Low Vitamin D Concerns Lead to Overtesting and Overtreatment

Marcia Frellick

March 04, 2017

ORLANDO — If there's any question you're not getting enough vitamin D from incidental sun exposure and diet, take a supplement, said Barbara A. Gilchrest, MD, here at the American Academy of Dermatology Annual Meeting.

"This preoccupation with vitamin D status has led to an enormous amount of testing, which is expensive and not as reliable or consistent as we might like," said Dr Gilchrest, a dermatologist with Massachusetts General Hospital in Boston.

"If everybody just took one supplement a day, [the tests] would be unnecessary," she explained.

But for most patients, she added, sun and diet should be enough.

Dr Gilchrest also said there is much confusion surrounding the measurement of vitamin D. Some clinicians incorrectly interpret 20 ng/mL — recommended by the Institute of Medicine — as a 25-hydroxy vitamin D test cutoff under which people aren't getting enough of the vitamin.

"What that means is that if you have a level of 20 ng/mL, you have a 97.5% chance that you're getting all the vitamin D you need," she explained. But "for many people, 16 or 12 ng/mL is adequate. Half the population is believed to have totally adequate vitamin D at a level of 16 ng/mL."

 
Half the population is believed to have totally adequate vitamin D at a level of 16 ng/mL.
 

Susan Roper, MD, a dermatologist with Countryside Dermatology and Laser Center in Clearwater, Florida, said that her patients — most of them elderly — have suffered when tests have misleadingly shown their Vitamin D levels are low.

Elderly patients, with thinning skin, have low vitamin D levels to begin with, she explained, and because of fasting before testing, any effects of supplementation are no longer in their systems. This triggers some physicians to prescribe high doses, she said.

"They're put on toxic levels of vitamin D, sometimes 4000 to 10,000 IU a day," she told Medscape Medical News. "A lot of my patients already have arthritis, and that high level of vitamin D makes it worse."

Intentional UV Exposure

Dr Gilchrest also addressed what she calls a "pseudo controversy" perpetrated by advocates of intentional UV exposure, including indoor tanning companies, as a means to maximize vitamin D levels to prevent diseases, including some cancers, diabetes, and multiple sclerosis (MS).

"This is irrational," she said, "because ample vitamin D can be obtained from the diet, supplements, and incidental sun exposure, including incidental, protected sun exposure. And a supplement of 1000 IU/ day for adults is safe and sufficient."

She gave the example of a fair-skinned teen who wants to maximize vitamin D photosynthesis to avoid diseases associated with vitamin D deficiency, such as colon or breast cancer, later in life.

The scenario assumes the minimal erythemal dose is 15 minutes of sun exposure. Maximum vitamin D production will be achieved in 5 minutes, said Dr Gilchrest.

Assuming a 30 SPF sunscreen is applied at 1 mg/cm2 (the thin coat most people apply), which yields an actual SPF of about 5 before a 30-minute sun exposure, the teen "would have no sunburn and an approximately 80% reduction in photo/DNA damage, and maximum vitamin D synthesis," she explained.

"With no sunscreen she would have a painful sunburn, substantial photodamage, and increased skin cancer risk — and the same vitamin D synthesis."

Association, Not Causation

Henry W. Lim, MD, chair emeritus of the Henry Ford Hospital in Detroit, Michigan, discussed the controversies surrounding the literature linking vitamin D levels to certain diseases.

"The association between vitamin D and bone health is indisputable," he said. "That is a cause-and-effect relationship."

The controversy lies in some other links that are associations but have not been found to be causative, said Dr Lim.

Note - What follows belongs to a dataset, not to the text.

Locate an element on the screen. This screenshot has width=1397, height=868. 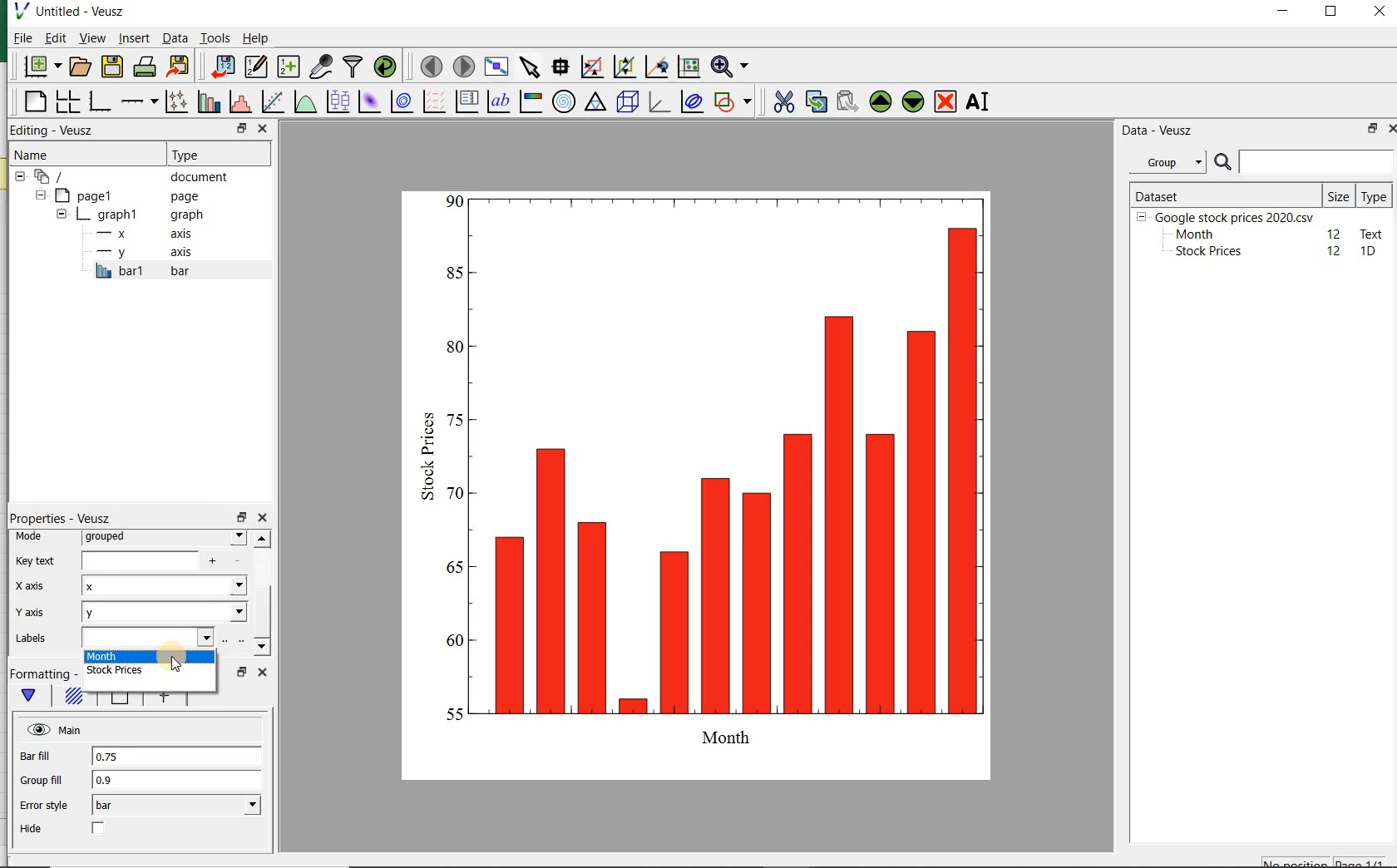
print the document is located at coordinates (144, 68).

He used the example of MS, citing early data from a US military personnel study (JAMA. 2006;296:2832-2838) which showed the risk of MS significantly decreased with increasing vitamin D levels in the blood.

He also cited data from 321 peer-reviewed studies (J Neurol Neurosurg Psychiatry. 2011;82:1132-1141) which showed that globally, the less sun exposure one gets, the greater the probability of developing MS.

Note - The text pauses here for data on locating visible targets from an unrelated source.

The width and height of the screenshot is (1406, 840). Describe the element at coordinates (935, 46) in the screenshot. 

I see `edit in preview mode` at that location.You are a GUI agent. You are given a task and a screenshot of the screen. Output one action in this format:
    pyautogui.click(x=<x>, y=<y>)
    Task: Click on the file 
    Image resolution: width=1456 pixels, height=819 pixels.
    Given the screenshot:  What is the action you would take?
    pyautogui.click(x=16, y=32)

In addition, low blood levels of vitamin D were associated with increased activity and progression of MS in a study from China (J Neuroimmunol. 2016;297:127-131), and vitamin D supplementation decreased the annual relapse rate of patients with MS in a study from Denmark (Mult Scler Relat Disord. 2016;10:169-173).

"So there are a lot of data suggesting there could be an association," Dr Lim told the audience, "but I want to emphasize there is no indication for a cause-and-effect relationship as yet."

Dr Roper and Dr Gilchrest declared no relevant financial relationships. Dr Lim reports grants and research funding to his university from Allergan, Estee Lauder, and Ferndale Laboratories.

American Academy of Dermatology (AAD) Annual Meeting. Presented March 3, 2017.